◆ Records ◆
━━━━━━━━
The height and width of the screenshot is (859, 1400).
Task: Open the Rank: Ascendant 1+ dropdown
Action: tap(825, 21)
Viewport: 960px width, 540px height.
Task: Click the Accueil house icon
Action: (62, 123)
━━━━━━━━
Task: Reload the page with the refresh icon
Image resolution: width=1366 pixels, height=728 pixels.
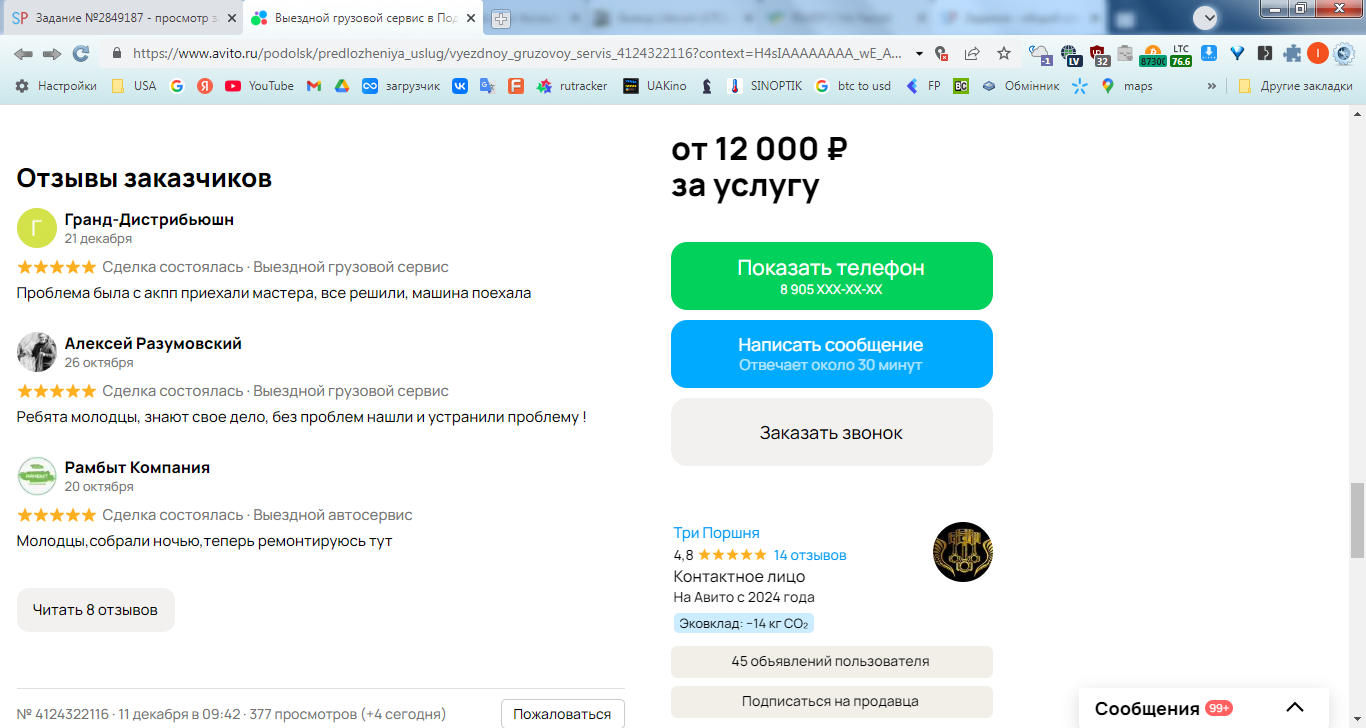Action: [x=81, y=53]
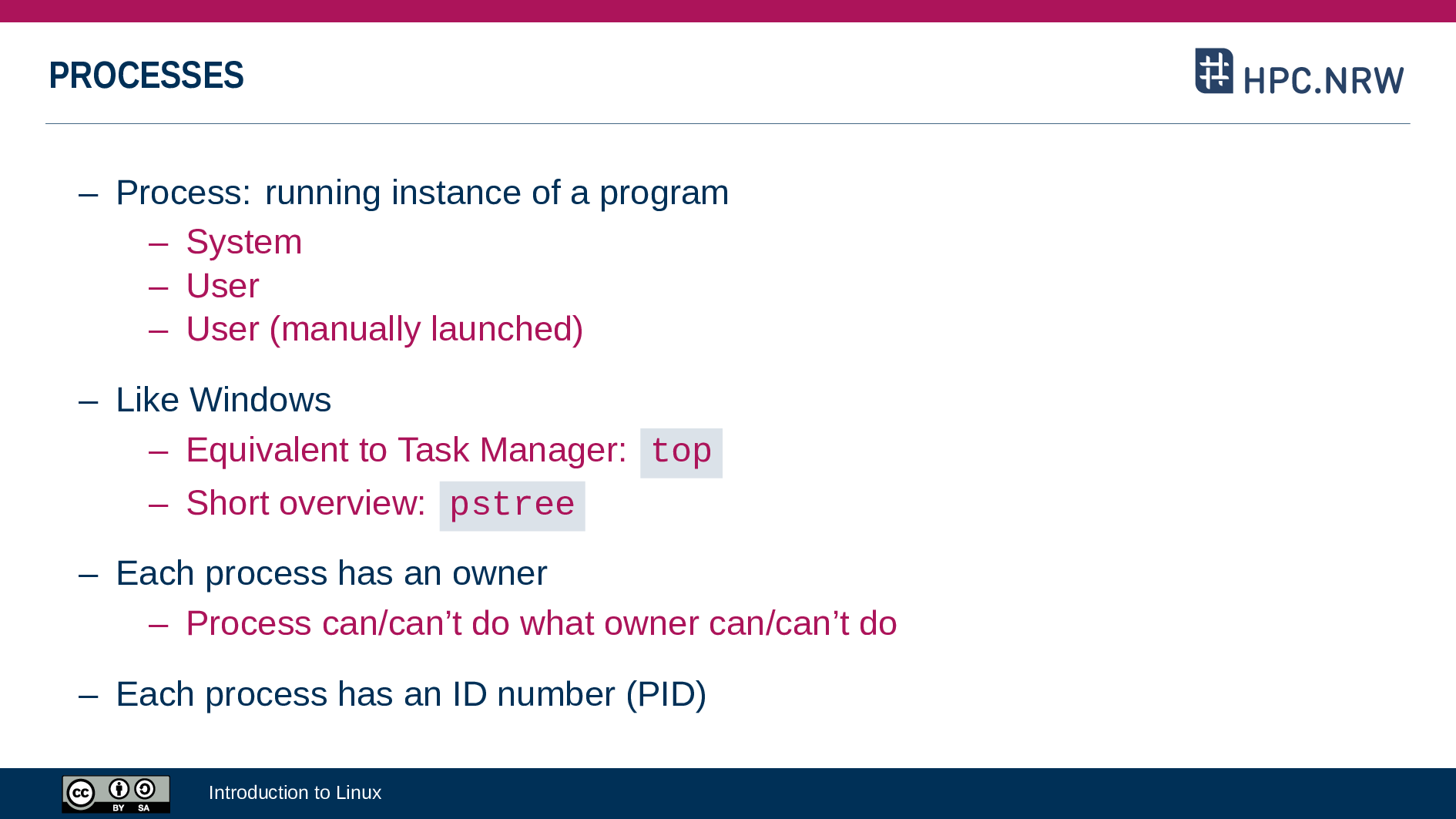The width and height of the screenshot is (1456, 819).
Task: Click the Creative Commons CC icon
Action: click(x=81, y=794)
━━━━━━━━
◆ Directive ◆
Reproduce verbatim every line of the material above, from the line containing "The height and" down to the line containing "Action: (62, 123)", including both of those lines.

◆ Output below ◆
The height and width of the screenshot is (859, 1400).
Task: Open the Rank: Ascendant 1+ dropdown
Action: tap(825, 21)
Viewport: 960px width, 540px height.
Task: Click the Accueil house icon
Action: (62, 123)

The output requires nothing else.